Calculator inputs
This page estimates β for a planned z-based mean test using a known or planning standard deviation.
Example data table
All examples below use an upper-tailed test with μ₀ = 50, μ₁ = 55, σ = 10, and α = 0.05.
| Sample size (n) | Standard error | Upper critical mean | Type II error (β) | Power |
|---|---|---|---|---|
| 16 | 2.5000 | 54.1121 | 0.3610 | 0.6390 |
| 25 | 2.0000 | 53.2897 | 0.1961 | 0.8039 |
| 64 | 1.2500 | 52.0560 | 0.0093 | 0.9907 |
Formula used
Standard error:
SE = σ / √n
Upper-tailed test:
Reject H₀ if x̄ ≥ μ₀ + z(1−α) × SE
β = Φ((critical − μ₁) / SE)
Lower-tailed test:
Reject H₀ if x̄ ≤ μ₀ + z(α) × SE
β = 1 − Φ((critical − μ₁) / SE)
Two-tailed test:
Reject H₀ if x̄ ≤ μ₀ − z(1−α/2) × SE or x̄ ≥ μ₀ + z(1−α/2) × SE
β = Φ((upper critical − μ₁)/SE) − Φ((lower critical − μ₁)/SE)
Power:
Power = 1 − β
How to use this calculator
- Enter the null mean you want to test.
- Enter the true mean you want the study to detect.

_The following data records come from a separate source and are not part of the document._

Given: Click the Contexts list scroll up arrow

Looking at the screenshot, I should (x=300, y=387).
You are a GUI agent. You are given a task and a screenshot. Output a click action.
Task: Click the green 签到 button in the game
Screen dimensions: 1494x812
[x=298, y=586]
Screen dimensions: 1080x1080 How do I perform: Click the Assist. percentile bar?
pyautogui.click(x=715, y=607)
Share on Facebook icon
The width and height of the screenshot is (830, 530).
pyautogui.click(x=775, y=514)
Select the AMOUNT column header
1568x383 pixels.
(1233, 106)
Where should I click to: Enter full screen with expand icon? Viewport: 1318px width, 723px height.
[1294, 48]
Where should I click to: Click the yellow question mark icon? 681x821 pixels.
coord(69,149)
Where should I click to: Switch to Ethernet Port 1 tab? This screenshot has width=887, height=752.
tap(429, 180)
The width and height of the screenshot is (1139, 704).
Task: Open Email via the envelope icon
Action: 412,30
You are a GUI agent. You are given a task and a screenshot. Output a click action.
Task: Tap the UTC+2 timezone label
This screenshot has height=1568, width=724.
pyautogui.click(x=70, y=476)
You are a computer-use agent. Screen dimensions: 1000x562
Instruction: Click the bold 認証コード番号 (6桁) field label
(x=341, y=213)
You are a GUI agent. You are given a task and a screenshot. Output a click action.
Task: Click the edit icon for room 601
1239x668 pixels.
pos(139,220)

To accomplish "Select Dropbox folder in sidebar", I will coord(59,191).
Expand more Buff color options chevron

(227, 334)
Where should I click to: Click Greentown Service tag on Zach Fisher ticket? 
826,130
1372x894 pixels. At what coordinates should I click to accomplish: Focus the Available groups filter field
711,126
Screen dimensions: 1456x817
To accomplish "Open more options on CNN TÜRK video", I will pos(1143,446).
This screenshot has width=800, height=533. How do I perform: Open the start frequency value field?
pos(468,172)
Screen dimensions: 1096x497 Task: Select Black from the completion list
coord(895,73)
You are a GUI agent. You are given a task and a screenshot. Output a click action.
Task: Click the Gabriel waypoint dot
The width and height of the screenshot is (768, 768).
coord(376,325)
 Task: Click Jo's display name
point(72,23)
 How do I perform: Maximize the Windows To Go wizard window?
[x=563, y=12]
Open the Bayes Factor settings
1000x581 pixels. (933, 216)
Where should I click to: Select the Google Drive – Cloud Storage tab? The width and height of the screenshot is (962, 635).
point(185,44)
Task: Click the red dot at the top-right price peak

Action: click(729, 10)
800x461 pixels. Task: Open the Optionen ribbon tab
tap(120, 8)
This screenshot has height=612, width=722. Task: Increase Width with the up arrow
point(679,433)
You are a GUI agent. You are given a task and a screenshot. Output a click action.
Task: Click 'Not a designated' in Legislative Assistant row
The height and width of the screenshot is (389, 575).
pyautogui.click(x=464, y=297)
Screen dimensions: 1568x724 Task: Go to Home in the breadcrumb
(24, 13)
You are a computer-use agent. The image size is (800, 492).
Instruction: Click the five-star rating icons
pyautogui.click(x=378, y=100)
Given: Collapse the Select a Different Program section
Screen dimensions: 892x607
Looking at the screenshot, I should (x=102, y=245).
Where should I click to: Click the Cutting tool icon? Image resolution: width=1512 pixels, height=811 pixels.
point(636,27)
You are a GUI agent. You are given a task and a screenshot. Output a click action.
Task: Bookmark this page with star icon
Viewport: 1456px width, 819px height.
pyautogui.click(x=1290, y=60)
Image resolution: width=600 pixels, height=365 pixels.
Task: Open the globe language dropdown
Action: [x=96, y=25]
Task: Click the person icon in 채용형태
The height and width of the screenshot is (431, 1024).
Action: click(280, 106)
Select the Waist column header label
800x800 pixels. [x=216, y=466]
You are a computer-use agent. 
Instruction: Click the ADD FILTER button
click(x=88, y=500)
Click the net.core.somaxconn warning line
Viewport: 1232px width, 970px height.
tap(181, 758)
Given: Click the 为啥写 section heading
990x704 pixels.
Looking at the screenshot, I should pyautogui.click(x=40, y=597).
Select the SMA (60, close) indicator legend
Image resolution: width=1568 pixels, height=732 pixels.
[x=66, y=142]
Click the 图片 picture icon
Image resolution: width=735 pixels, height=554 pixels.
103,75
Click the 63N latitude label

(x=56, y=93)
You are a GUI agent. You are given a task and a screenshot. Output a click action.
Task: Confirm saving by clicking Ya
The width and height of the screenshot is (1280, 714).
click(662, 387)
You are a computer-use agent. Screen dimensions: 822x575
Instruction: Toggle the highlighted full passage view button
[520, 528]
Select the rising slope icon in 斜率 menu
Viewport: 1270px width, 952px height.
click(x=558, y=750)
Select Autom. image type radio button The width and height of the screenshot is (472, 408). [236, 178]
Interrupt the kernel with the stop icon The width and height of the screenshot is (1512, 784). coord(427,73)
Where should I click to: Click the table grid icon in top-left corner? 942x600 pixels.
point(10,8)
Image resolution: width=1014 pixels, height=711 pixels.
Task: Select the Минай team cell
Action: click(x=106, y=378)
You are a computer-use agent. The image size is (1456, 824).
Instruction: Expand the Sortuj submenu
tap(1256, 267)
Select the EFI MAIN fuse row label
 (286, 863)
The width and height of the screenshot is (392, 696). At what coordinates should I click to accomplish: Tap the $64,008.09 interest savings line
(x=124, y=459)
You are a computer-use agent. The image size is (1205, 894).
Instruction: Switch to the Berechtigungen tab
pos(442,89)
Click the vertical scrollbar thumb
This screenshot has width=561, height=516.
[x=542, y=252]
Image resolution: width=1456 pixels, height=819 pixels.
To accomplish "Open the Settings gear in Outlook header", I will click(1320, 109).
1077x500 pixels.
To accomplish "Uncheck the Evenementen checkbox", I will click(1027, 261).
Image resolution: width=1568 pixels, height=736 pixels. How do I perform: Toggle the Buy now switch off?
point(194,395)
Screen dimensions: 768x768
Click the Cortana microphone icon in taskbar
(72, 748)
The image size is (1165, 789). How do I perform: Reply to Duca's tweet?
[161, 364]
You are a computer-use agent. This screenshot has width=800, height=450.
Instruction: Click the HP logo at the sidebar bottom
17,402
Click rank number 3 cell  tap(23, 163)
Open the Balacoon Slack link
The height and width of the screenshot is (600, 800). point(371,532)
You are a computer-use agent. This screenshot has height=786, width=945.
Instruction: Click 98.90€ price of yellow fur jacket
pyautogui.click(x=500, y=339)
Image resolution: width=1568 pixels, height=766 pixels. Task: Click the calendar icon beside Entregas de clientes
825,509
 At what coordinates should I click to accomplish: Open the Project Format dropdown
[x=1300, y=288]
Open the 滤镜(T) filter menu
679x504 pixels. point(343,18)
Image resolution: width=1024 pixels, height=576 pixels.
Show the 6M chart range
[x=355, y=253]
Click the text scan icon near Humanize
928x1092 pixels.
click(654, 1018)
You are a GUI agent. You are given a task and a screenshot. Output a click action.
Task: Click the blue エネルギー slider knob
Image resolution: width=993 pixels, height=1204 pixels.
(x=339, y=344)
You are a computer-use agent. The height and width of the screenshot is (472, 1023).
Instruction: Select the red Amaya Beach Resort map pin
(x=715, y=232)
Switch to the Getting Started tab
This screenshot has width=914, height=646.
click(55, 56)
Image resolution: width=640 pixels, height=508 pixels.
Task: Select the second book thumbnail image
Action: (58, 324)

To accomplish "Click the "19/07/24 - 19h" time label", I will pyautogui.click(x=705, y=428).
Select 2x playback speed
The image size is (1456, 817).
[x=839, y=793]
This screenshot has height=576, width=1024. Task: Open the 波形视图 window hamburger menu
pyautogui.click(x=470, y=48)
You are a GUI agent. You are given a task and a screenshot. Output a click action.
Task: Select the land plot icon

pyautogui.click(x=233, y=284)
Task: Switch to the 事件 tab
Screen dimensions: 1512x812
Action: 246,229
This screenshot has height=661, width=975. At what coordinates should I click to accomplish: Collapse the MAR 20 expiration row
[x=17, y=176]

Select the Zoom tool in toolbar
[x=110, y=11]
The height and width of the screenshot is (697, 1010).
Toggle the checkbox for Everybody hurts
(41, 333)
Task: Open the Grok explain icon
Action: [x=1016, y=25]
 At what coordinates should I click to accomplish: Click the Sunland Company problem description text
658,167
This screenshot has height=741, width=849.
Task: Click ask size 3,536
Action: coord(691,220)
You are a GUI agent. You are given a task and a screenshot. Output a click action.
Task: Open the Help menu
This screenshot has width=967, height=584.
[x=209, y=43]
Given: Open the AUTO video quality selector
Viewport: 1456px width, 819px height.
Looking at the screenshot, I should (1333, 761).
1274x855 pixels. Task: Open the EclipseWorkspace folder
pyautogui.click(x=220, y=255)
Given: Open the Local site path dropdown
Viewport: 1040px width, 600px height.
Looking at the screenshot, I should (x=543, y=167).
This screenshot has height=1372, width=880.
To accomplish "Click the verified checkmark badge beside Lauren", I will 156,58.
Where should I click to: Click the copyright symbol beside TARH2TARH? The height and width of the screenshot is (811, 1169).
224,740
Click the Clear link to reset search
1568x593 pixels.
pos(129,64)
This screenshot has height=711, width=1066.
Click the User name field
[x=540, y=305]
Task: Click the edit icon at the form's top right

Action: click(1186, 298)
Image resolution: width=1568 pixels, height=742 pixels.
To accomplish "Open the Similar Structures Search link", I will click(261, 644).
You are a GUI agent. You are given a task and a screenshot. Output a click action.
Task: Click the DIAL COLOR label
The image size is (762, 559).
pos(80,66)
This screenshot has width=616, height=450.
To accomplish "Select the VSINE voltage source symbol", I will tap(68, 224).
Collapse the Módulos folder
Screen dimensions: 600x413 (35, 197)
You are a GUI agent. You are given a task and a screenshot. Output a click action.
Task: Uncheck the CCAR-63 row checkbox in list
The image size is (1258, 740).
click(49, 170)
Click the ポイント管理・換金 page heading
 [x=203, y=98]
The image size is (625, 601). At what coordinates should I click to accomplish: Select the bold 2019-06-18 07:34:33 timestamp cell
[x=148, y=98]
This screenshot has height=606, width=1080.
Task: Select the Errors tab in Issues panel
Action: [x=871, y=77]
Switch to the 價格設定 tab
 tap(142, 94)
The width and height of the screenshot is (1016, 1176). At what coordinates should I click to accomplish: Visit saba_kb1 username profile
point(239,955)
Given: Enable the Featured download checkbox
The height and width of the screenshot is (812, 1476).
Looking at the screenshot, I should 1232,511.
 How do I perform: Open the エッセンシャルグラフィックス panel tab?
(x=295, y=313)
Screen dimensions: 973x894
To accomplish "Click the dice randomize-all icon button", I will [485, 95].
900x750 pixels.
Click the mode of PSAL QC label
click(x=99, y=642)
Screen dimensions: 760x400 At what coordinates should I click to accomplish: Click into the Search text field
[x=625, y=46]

- Provide a population or planning standard deviation.
- Enter the sample size and significance level.
- Select upper-tailed, lower-tailed, or two-tailed testing.
- Click the calculate button to show β, power, and critical cutoffs.
- Review the chart to see how β changes across possible true means.
- Use the CSV or PDF buttons to export the current result set.
FAQs
1. What is a type two error?
A type two error happens when a false null hypothesis is not rejected. It measures missed-detection risk. The symbol β represents that probability.
2. How is power related to β?
Power equals 1 minus β. A higher power means the test is better at detecting the selected alternative mean.
3. Why does sample size matter so much?
Larger samples reduce the standard error. That usually moves the alternative distribution farther from the acceptance region, which lowers β and raises power.
4. What does the true mean input represent?
It is the effect you want to detect under the alternative hypothesis. β is always conditional on that chosen value.
5. Does lowering alpha always help?
Lower alpha makes rejection harder. That reduces type one error, but it often increases β unless you also increase sample size or effect size.
6. When should I use a two-tailed test?
Use a two-tailed test when changes in either direction matter. Because alpha is split across both tails, β is often larger than in a one-tailed design.
7. What standard deviation should I enter?
Use a reliable population value or a planning estimate from prior studies, pilot data, or domain knowledge. Poor SD estimates can distort β and power.
8. Is this calculator suitable for planning studies?
Yes. It is useful for quick planning, sensitivity checks, and sample-size intuition when you are evaluating a z-based mean test framework.